▶ O QUE SE PEDE
1. Responda às perguntas abaixo com base no trecho, marcando as respostas com as mesmas letras.
(a) Qual é a recomendação dada diante de quem opta por se omitir?
(b) Para qual blog quem escreve começou a contribuir?
(c) Qual palavra o trecho apresenta como algo que agrada muito a quem escreve?
2. Diga, por favor, se cada afirmação abaixo está de acordo com o trecho, respondendo sim ou não e citando as palavras do trecho que decidem a questão.
(a) O trecho afirma que é preciso aceitar e entender quem se omite.
(b) Segundo o trecho, o maior serviço do blog é fornecer informações relevantes.
(c) Quem escreve responde a todos os comentários sem nenhum limite.

▶ TRECHO
==*==

Por mais fria e revoltante que opiniões como essa possam parecer, elas existem e eventualmente podem vir da boca de alguém que pensávamos ter mais consideração pela gente.Omitir-se pode ter a ver com indiferença, egoísmo, insegurança, sentimento de competitividade ou rivalidade, medo de se expor. A recomendação é respeitar. Não precisa necessariamente aceitar e nem querer entender. Afinal, a gente não sabe o que de fato aquela pessoa passou e ela tão pouco é obrigada a fazer algo por nós.
Já ouvi muitos depoimentos de pessoas que se queixam em relação a quem pede dicas e conselhos, mas desde que tudo já venha mastigado. Por essas razões optam pela omissão. Eu mesma já passei por situações assim desde que comecei a contribuir para o Brasileiras Pelo Mundo. Aliás, acho que o maior serviço que nosso blog presta é fornecer informações relevantes, desde as questões legais até aquilo que pode facilitar o processo de integração e o dia a dia. Procuro atender a todos que me mandam comentários na medida do possível, mas apenas até onde julgo razoável. Em alguns casos, dou apenas referências mas encerro por ali, porque minha capacidade de ajudar pode ser limitada.
Quando além da solidariedade, a empatia entra na jogada
Só que nessa história toda, existe um caminho que me atrai bastante e que faz parte da minha jornada e de quem mais cruza o meu caminho de uma forma especial: a empatia. Como eu gosto dessa palavra e de tudo o que ela pode fomentar nas nossas relações interpessoais!

==*==

▶ LISTAGEM FORNECIDA
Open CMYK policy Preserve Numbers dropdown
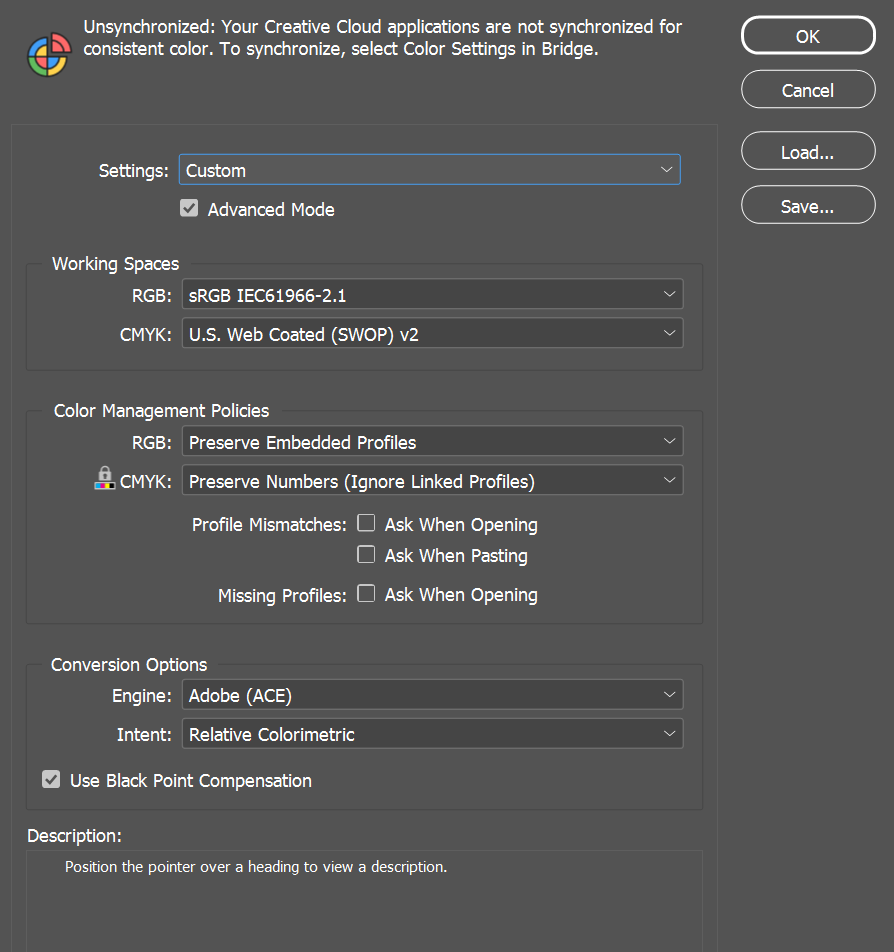The image size is (894, 952). click(x=432, y=480)
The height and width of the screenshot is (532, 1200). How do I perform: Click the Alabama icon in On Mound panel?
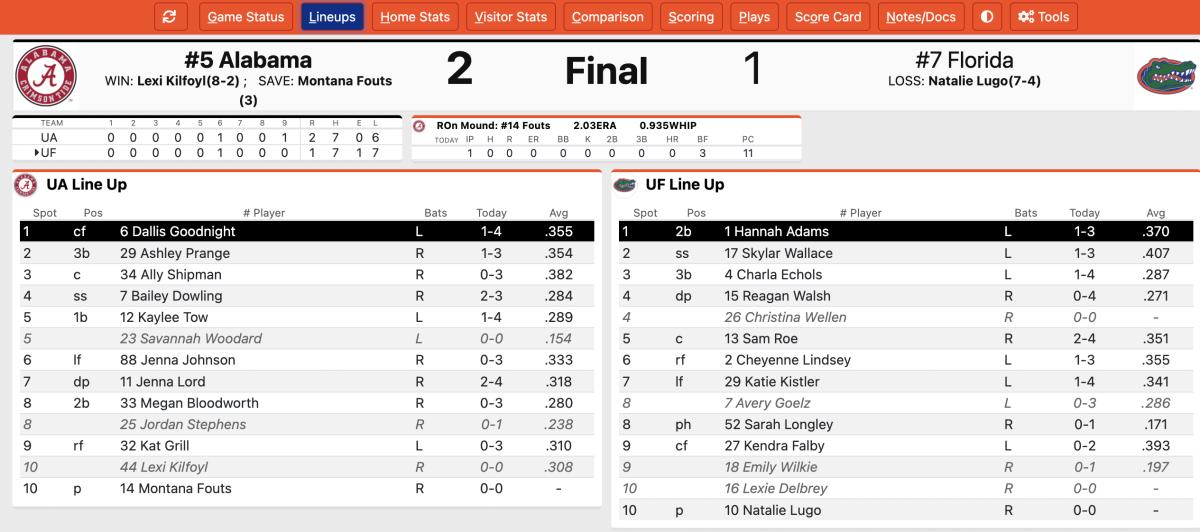click(419, 127)
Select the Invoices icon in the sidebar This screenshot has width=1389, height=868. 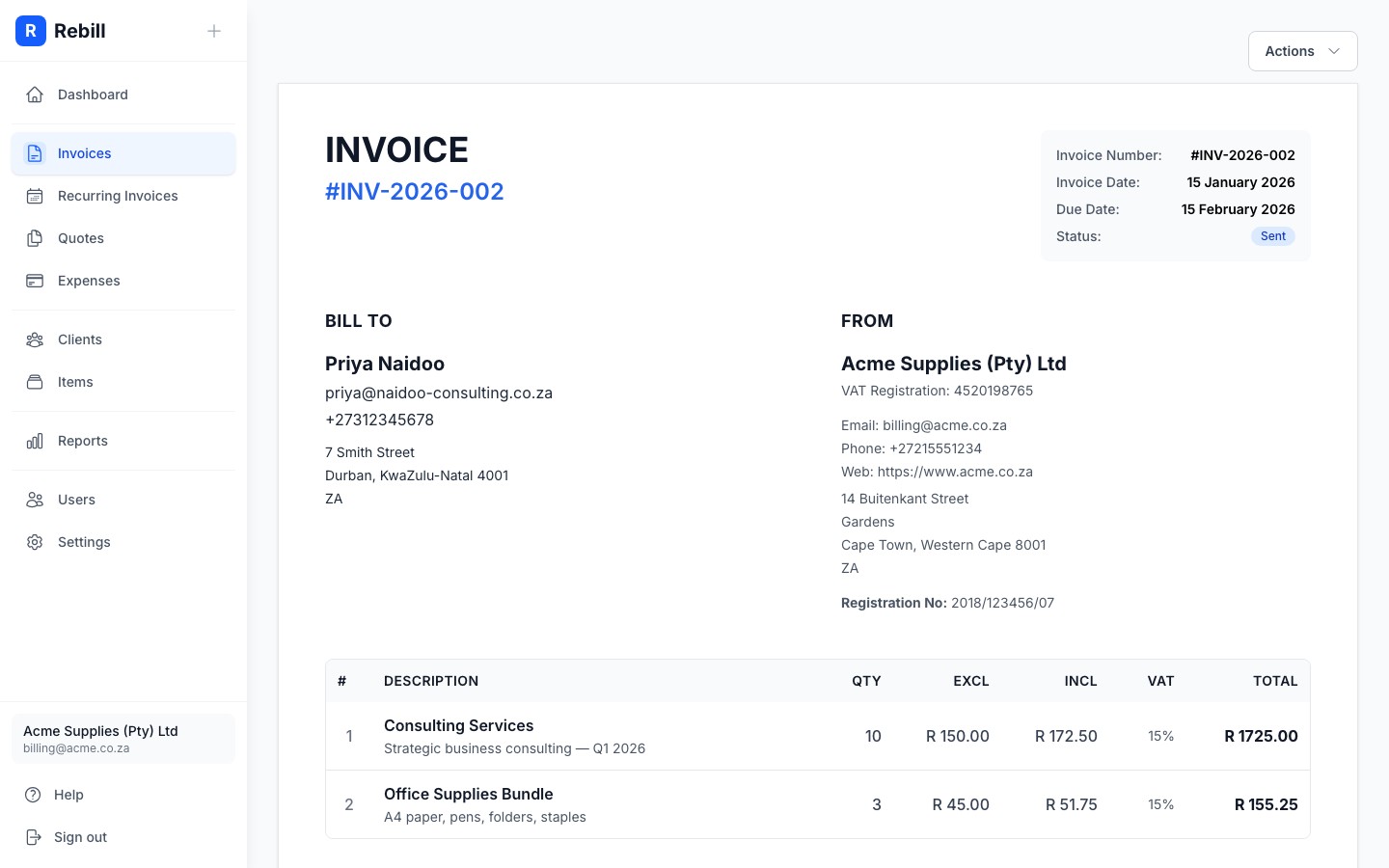pyautogui.click(x=35, y=153)
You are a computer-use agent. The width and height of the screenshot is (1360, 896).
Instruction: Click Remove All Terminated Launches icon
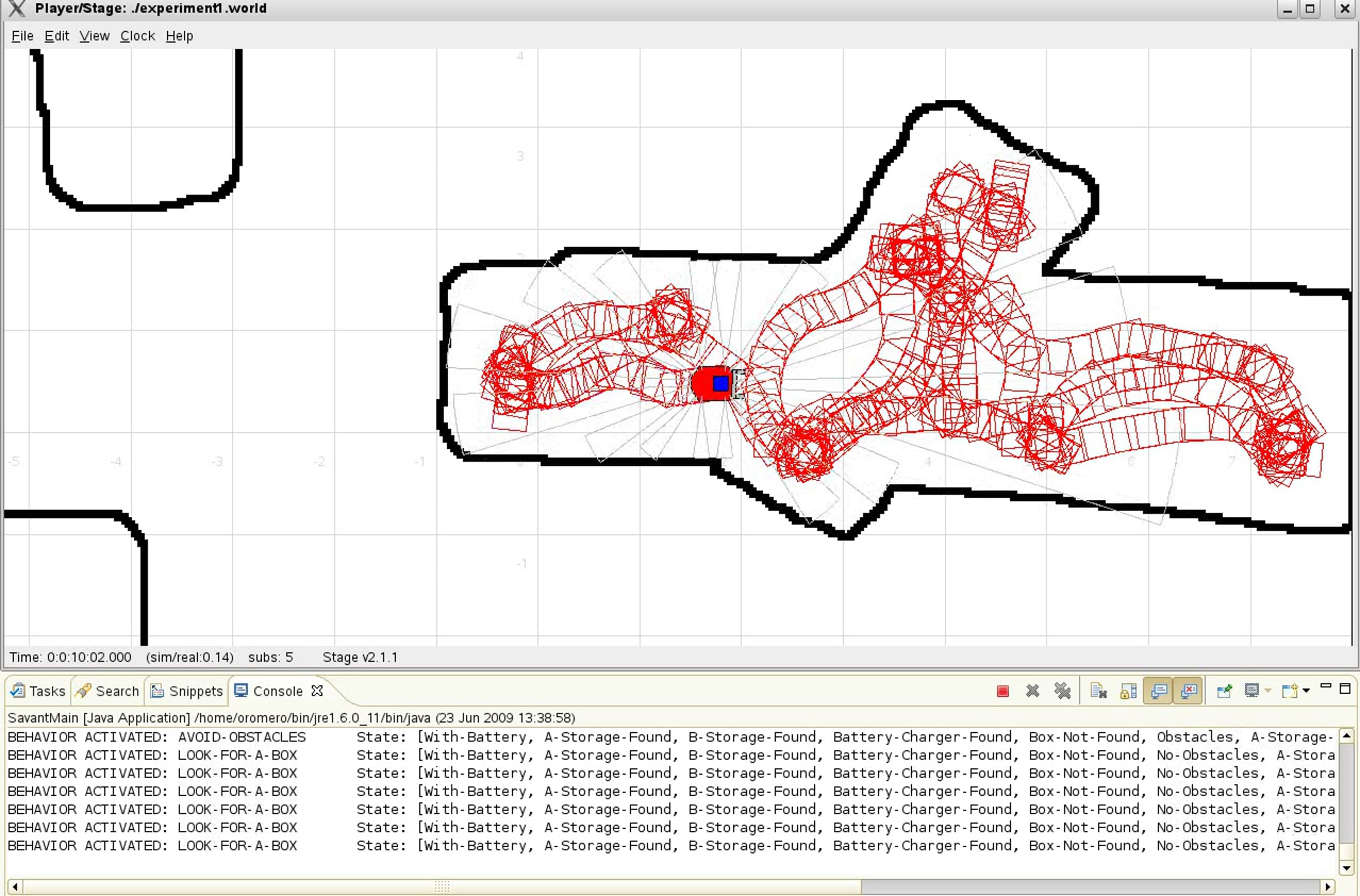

==*==

▶ SOLUÇÕES COMENTADAS
1.
(a) Respeitar.
(b) Brasileiras Pelo Mundo.
(c) Empatia.

2.
(a) Não: "Não precisa necessariamente aceitar e nem querer entender."
(b) Sim: "acho que o maior serviço que nosso blog presta é fornecer informações relevantes"
(c) Não: "Procuro atender a todos que me mandam comentários na medida do possível, mas apenas até onde julgo razoável."